> [LESETEXT]:
┄┄┄┄┄┄┄┄┄┄┄┄┄┄┄┄┄┄┄┄
Frau Prof. Dr. Scharff Rethfeldt ist Logopädin und leitet als Professorin für Logopädie den Studienbereich Logopädie des Aufbaustudiengangs Angewandte Therapiewissenschaften – Logopädie und Physiotherapie B.Sc. für bereits qualifizierte LogopädInnen und Atem-Sprech- und StimmlehrerInnen an der Hochschule Bremen.
National und international vertritt Sie das Fachgebiet der Sprech-, Sprach- und Kommunikationsstörungen bei mehrsprachig aufwachsenden Kindern verschiedener Herkunfts- und Familiensprachen.
Zu ihren Arbeitsschwerpunkten in Lehre und Forschung zählen die Früherkennung von Sprachentwicklungsstörungen bei mehrsprachigen Kindern mit Migrationshintergrund oder Fluchterfahrung, sowie Zugänge zur logopädischen Versorgung und Maßnahmen gegen Fehlallokationen. Dabei nimmt Sie eine logopädische Perspektive im Sinne einer am Individuum ausgerichteten evidenzbasierten Praxis unter Orientierung an der ICF-CY ein.
┄┄┄┄┄┄┄┄┄┄┄┄┄┄┄┄┄┄┄┄
> [BEREITGESTELLTES MATERIAL]:

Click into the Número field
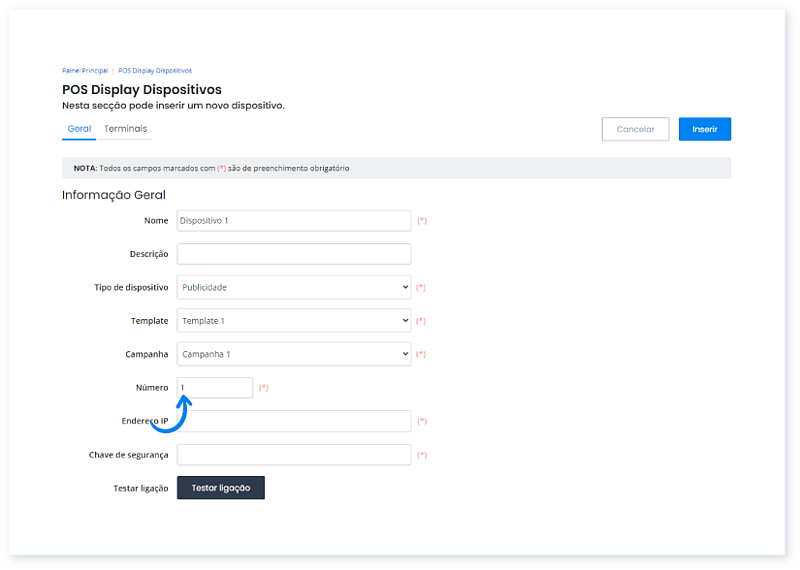 (x=215, y=387)
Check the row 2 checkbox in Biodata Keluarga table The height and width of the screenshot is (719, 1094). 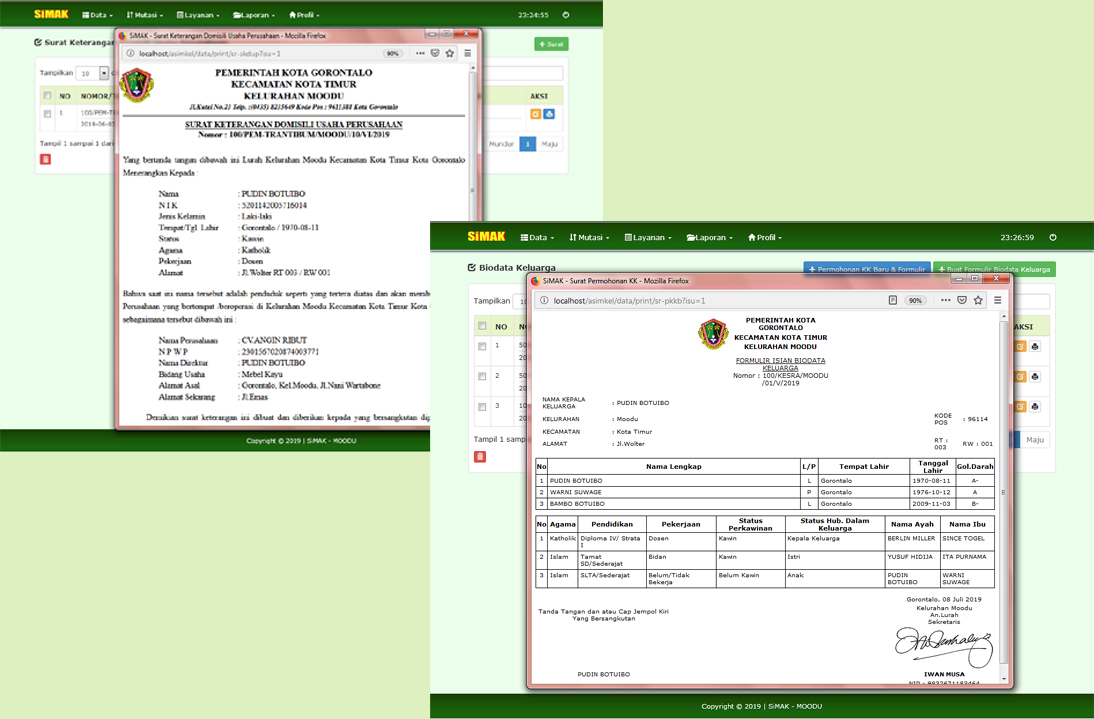[x=482, y=377]
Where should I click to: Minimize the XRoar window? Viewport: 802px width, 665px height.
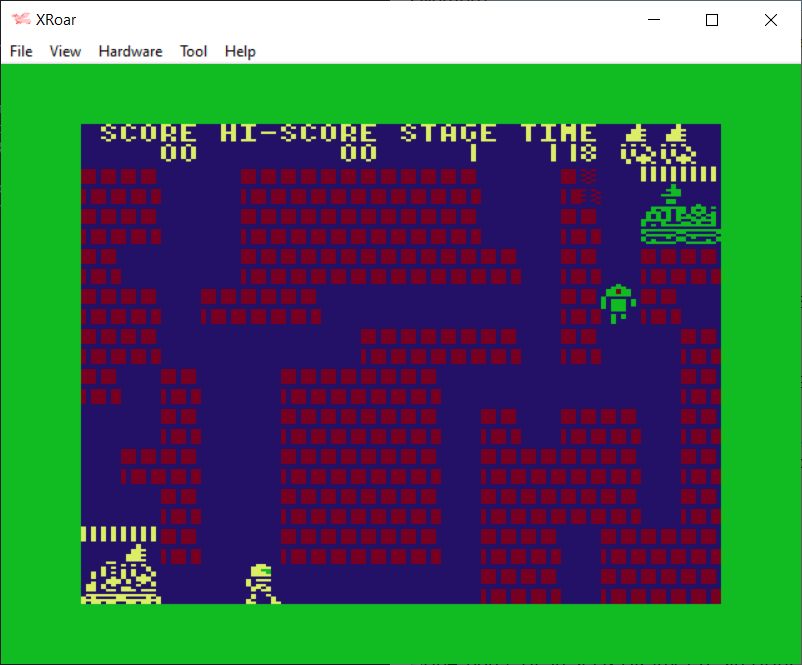(654, 20)
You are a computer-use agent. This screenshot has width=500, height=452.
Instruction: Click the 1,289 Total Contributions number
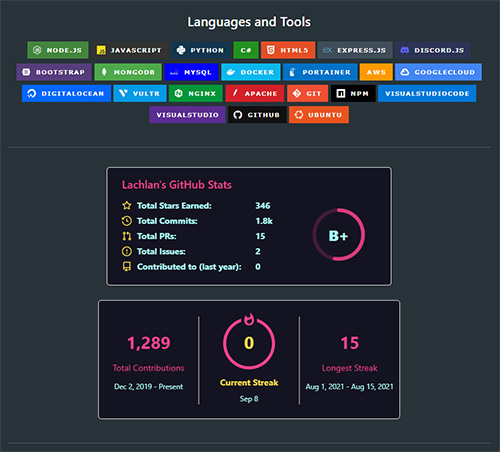point(149,343)
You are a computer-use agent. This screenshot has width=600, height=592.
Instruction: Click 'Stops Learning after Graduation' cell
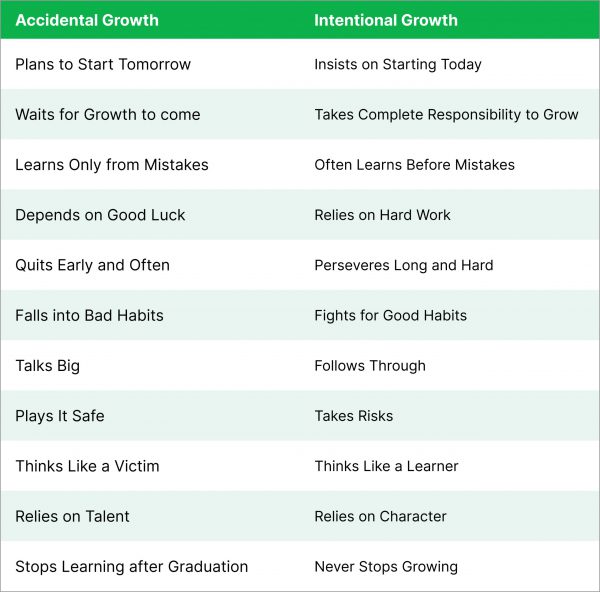(x=132, y=566)
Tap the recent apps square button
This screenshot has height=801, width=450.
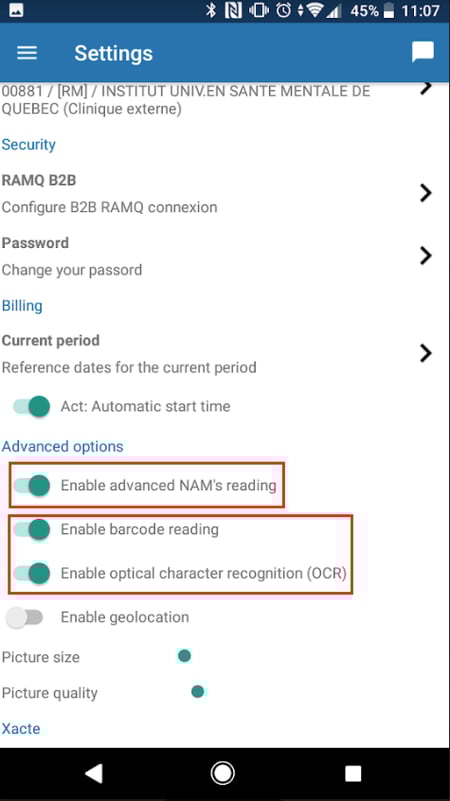pos(353,774)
┄┄┄┄┄┄┄┄┄┄┄┄┄┄┄┄┄┄┄┄
> [ARBEITSAUFTRAG]: An welcher Hochschule leitet Frau Prof. Dr. Scharff Rethfeldt laut dem Lesetext den Studienbereich Logopädie? Das Material wird für die Bearbeitung nicht benötigt.

> [LÖSUNG]: An der Hochschule Bremen.